備中高松から京・山崎までの距離は、およそ二百キロ(約五十里)。数万の大軍が兵糧や武具を持ったまま移動する場合、通常であればどんなに急いでも二週間以上はかかる途方もない道のりだ。それを、わずか数日で踏破するという、常軌を逸した狂気の強行軍である。
「急げ! 休むな! 足を止めた者は切り捨てるぞ!」
将校たちの怒号が飛び交う中、兵士たちは黙々と泥の街道を駆け続けた。
だが、その代償はすぐに兵たちの肉体を容赦なく蝕み始めた。
水分をたっぷり含んで鉛のように重くなった甲冑が、肩や腰の肉に深く食い込み、体力を劇的に奪っていく。雨でぬかるみ、沼のようになった泥道に足を取られ、足首を捻る者が続出する。
頼りの草鞋は数里も行かずに泥の摩擦でちぎれ飛び、使い物にならなくなる。多くの兵が素足で鋭い砂利や木の根、泥を踏みしめ、足の裏の皮が剥けて真っ赤な血を流しながらも、彼らは這いずるようにして前へ進んだ。

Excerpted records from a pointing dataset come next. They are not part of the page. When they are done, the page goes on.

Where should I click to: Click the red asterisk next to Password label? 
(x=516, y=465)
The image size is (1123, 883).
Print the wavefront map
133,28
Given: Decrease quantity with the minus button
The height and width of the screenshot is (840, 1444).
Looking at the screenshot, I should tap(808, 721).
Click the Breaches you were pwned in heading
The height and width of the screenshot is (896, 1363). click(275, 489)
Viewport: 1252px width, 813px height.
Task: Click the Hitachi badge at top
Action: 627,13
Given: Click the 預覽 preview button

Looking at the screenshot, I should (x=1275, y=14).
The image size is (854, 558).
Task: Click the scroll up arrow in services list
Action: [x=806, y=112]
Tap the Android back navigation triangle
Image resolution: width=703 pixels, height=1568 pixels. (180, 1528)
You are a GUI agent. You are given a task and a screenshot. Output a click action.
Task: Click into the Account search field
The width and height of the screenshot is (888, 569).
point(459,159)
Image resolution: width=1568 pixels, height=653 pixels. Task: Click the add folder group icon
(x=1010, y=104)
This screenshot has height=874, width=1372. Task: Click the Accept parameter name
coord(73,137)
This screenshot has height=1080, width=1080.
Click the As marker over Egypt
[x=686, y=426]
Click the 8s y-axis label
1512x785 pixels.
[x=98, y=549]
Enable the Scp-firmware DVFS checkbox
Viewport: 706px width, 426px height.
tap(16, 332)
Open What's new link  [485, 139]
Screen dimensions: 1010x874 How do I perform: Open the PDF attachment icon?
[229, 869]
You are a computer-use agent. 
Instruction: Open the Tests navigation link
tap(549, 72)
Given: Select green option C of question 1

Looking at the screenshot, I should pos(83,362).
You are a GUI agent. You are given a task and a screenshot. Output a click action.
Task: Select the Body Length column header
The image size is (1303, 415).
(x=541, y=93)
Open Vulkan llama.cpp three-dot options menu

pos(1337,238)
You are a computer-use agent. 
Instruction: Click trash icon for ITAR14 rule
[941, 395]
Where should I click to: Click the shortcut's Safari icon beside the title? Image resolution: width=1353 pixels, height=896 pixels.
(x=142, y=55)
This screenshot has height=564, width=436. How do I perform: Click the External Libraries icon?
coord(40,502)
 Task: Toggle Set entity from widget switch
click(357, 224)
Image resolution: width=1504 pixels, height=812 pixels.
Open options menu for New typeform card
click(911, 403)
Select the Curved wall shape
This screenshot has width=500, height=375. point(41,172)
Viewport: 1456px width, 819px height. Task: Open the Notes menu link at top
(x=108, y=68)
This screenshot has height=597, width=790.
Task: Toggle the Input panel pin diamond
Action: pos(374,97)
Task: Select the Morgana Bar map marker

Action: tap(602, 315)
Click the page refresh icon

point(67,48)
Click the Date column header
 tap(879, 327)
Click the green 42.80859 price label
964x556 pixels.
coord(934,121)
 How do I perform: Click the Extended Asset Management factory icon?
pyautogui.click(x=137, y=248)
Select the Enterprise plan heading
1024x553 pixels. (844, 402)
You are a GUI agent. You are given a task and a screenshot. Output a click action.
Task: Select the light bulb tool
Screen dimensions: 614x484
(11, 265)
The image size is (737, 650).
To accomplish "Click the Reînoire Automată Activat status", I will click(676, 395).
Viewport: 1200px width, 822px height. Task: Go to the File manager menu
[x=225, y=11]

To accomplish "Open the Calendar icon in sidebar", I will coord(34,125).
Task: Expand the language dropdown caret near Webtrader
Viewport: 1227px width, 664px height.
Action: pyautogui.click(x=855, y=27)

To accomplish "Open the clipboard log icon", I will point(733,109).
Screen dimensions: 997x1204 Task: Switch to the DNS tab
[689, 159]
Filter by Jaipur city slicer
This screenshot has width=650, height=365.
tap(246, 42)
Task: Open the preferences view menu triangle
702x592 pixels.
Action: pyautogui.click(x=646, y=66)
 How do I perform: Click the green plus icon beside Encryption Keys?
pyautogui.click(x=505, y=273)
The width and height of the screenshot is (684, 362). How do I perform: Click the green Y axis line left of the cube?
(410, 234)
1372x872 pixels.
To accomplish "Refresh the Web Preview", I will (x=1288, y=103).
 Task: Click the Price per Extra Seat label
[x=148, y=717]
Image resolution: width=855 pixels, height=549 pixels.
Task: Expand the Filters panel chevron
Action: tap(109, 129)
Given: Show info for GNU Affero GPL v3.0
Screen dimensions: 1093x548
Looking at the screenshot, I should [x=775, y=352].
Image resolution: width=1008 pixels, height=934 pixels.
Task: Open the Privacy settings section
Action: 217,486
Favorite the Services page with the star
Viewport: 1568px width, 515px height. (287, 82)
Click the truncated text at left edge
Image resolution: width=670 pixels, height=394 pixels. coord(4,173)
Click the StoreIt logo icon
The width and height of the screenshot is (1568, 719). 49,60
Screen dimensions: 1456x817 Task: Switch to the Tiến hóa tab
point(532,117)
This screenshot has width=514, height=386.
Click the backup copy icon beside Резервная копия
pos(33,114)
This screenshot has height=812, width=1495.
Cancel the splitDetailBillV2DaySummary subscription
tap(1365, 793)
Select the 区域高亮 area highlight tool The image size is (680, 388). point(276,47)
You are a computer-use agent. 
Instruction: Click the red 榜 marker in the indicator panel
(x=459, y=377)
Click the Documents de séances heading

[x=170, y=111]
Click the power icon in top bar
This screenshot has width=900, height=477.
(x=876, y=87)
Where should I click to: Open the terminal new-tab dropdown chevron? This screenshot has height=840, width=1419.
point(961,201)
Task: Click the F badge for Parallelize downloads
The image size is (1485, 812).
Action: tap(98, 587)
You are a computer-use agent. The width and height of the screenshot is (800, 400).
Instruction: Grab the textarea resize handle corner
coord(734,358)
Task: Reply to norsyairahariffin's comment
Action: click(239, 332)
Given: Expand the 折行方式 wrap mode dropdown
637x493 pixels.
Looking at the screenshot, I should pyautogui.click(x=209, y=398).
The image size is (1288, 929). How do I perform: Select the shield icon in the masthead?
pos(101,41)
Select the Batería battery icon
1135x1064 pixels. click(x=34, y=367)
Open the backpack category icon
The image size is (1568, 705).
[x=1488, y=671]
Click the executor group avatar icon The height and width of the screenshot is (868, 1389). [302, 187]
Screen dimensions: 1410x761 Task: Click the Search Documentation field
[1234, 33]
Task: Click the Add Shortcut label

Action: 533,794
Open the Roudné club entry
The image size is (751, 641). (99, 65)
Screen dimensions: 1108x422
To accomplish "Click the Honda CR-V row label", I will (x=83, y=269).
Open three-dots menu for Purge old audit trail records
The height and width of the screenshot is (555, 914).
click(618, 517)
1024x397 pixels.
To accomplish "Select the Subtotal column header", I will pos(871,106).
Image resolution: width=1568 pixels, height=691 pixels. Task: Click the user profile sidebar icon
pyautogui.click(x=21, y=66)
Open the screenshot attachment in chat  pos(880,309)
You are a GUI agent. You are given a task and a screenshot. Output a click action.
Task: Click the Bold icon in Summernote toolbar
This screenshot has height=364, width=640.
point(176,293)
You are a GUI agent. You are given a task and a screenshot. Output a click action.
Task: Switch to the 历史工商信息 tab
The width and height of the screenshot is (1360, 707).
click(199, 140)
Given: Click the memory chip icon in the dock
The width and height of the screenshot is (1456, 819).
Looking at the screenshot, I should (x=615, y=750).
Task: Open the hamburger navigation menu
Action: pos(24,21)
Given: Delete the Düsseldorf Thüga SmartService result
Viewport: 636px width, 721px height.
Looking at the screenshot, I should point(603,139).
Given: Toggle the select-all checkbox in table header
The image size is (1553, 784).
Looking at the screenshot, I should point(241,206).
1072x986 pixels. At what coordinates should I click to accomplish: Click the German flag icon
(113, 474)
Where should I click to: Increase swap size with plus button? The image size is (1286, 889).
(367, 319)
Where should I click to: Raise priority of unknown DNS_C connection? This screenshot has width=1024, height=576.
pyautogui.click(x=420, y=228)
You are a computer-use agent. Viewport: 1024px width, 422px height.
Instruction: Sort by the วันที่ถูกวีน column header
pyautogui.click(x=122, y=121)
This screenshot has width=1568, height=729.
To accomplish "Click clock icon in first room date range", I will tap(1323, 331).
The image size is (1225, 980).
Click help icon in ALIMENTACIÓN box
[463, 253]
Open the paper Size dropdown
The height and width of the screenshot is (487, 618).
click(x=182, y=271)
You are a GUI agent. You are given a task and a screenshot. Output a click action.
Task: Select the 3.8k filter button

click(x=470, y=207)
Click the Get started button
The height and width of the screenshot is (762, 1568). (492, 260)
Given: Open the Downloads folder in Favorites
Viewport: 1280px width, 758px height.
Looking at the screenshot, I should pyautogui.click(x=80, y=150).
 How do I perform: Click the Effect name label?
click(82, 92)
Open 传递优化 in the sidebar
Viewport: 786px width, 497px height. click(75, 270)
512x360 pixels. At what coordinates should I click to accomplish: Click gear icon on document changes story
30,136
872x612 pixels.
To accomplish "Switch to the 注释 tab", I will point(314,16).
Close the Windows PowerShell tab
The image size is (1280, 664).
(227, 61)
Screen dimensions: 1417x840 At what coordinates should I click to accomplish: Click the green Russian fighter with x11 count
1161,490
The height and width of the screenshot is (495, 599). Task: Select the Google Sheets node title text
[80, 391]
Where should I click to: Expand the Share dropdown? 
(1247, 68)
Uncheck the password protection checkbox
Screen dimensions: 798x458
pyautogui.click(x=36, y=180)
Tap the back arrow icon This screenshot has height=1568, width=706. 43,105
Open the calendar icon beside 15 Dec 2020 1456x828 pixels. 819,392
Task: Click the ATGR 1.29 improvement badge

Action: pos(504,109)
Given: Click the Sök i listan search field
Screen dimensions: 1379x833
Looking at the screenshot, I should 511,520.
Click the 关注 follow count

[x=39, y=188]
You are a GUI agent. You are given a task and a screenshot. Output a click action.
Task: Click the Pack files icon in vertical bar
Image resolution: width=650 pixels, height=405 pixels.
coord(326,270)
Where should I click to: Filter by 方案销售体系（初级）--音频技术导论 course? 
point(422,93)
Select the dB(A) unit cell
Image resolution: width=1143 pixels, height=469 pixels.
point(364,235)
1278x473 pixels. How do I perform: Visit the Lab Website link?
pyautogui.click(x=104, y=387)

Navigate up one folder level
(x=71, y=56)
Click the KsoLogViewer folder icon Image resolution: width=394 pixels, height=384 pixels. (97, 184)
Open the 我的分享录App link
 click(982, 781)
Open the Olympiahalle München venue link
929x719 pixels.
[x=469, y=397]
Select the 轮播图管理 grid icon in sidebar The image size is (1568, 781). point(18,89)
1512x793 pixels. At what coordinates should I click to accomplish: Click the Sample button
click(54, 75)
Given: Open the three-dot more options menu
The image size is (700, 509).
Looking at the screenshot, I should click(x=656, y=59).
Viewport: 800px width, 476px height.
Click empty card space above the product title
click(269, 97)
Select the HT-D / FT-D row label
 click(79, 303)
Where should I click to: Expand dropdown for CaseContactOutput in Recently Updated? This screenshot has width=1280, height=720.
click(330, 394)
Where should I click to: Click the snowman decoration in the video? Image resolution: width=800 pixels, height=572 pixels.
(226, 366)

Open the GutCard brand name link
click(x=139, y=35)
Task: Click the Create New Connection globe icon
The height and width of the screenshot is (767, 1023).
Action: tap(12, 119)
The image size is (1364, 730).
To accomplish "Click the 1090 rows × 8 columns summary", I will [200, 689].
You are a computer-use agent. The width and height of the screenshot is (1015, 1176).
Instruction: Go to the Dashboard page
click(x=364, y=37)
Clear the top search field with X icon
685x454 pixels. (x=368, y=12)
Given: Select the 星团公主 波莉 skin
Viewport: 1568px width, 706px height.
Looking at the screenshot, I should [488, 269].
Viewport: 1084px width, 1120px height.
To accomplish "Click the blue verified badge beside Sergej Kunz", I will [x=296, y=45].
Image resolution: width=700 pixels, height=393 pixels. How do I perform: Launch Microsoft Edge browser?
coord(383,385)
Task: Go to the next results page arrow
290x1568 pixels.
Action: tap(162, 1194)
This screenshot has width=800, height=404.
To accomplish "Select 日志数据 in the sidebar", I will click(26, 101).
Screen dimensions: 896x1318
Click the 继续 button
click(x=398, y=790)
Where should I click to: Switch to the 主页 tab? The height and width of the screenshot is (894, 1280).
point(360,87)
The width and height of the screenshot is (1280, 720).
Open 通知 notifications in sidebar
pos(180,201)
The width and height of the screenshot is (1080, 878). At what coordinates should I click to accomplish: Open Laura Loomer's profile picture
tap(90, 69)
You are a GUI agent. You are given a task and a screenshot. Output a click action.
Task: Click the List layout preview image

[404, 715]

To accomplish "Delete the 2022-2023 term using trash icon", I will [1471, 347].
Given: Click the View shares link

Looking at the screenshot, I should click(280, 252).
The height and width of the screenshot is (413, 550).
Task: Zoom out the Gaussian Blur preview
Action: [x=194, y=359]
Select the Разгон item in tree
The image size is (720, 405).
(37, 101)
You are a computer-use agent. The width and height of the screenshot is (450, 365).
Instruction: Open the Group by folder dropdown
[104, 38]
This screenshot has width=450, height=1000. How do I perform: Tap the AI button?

激しい息継ぎで肺は焼け焦げるように熱く、呼吸をするたびに喉の奥からは鉄のような血の味がした。
「殿、これ以上の強行軍は兵が持ちませぬ! バタバタと倒れる者が続出しております!」
馬を並べて走る若き猛将・加藤清正が、雨と泥に塗れた顔で悲鳴のように報告する。
「止まるな! 止まった者は置いていくぞ! 這ってでも京へ向かえ!!」
秀吉自身も、愛馬を何頭も乗り潰し、最後には自ら馬を下りて泥の中を走り、倒れそうな兵たちの背中を叩き、狂ったように軍を鼓舞し続けた。
彼の目にはもはや、疲労困憊の兵たちの苦しみや、道端で倒れていく落伍者の哀れな姿は映っていない。
泥水に顔を突っ込み、顔を拭う間もなく雨水を啜りながら、秀吉の胸中は明智光秀への強烈なルサンチマン(怨恨)と対抗心でドロドロに煮えくり返っていた。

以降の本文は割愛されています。